| Given request |
Give back each line of the listing below that contains the string "field".

| Data to use |

────────────────

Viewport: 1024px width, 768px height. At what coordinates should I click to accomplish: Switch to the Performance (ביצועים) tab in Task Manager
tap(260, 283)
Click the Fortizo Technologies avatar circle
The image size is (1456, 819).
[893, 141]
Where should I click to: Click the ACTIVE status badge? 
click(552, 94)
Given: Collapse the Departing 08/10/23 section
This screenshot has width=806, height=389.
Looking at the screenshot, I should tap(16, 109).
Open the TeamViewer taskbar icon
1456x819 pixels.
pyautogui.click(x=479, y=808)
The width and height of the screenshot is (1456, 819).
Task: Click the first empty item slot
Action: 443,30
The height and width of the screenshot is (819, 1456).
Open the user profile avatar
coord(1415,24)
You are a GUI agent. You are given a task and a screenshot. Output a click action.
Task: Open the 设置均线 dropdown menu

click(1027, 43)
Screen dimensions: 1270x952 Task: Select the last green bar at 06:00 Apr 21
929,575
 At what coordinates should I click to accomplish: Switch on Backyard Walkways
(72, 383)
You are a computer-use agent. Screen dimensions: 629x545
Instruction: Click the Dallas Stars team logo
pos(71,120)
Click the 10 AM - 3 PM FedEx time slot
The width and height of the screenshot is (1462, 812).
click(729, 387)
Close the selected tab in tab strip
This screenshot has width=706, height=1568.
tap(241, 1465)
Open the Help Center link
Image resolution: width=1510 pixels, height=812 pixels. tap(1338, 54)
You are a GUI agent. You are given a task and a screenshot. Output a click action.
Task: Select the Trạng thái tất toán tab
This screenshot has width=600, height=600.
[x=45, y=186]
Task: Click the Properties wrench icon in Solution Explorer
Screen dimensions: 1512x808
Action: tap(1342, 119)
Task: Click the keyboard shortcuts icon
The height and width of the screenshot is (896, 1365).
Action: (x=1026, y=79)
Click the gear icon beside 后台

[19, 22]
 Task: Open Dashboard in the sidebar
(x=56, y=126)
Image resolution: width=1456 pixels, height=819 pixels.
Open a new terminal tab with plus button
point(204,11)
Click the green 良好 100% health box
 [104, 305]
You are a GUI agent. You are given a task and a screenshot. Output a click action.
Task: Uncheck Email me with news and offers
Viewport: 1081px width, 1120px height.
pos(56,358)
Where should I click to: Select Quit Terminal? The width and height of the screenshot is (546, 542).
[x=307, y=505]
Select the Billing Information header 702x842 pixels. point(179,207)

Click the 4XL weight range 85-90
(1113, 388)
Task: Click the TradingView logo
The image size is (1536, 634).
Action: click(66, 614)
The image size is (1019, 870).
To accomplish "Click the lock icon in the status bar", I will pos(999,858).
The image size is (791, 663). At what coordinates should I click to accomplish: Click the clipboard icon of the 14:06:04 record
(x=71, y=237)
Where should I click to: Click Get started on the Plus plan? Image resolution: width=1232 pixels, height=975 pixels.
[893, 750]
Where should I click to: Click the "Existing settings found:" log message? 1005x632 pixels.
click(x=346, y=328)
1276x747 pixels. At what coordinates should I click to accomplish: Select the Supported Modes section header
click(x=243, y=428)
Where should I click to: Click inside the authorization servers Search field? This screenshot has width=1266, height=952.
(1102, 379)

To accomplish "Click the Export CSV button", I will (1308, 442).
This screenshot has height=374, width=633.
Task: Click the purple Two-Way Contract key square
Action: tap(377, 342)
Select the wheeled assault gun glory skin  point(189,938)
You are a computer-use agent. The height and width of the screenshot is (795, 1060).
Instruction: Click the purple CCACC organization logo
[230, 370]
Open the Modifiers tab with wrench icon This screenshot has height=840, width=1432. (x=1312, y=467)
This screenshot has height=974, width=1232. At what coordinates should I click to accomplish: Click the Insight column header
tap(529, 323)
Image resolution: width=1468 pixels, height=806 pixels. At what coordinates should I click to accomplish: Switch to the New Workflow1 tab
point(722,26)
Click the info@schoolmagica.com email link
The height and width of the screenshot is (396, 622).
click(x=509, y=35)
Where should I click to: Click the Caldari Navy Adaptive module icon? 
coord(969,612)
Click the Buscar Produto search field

────────────────

| Result for this exercise |
Where should I click to: Click inside the authorization servers Search field? This screenshot has width=1266, height=952.
Click the Buscar Produto search field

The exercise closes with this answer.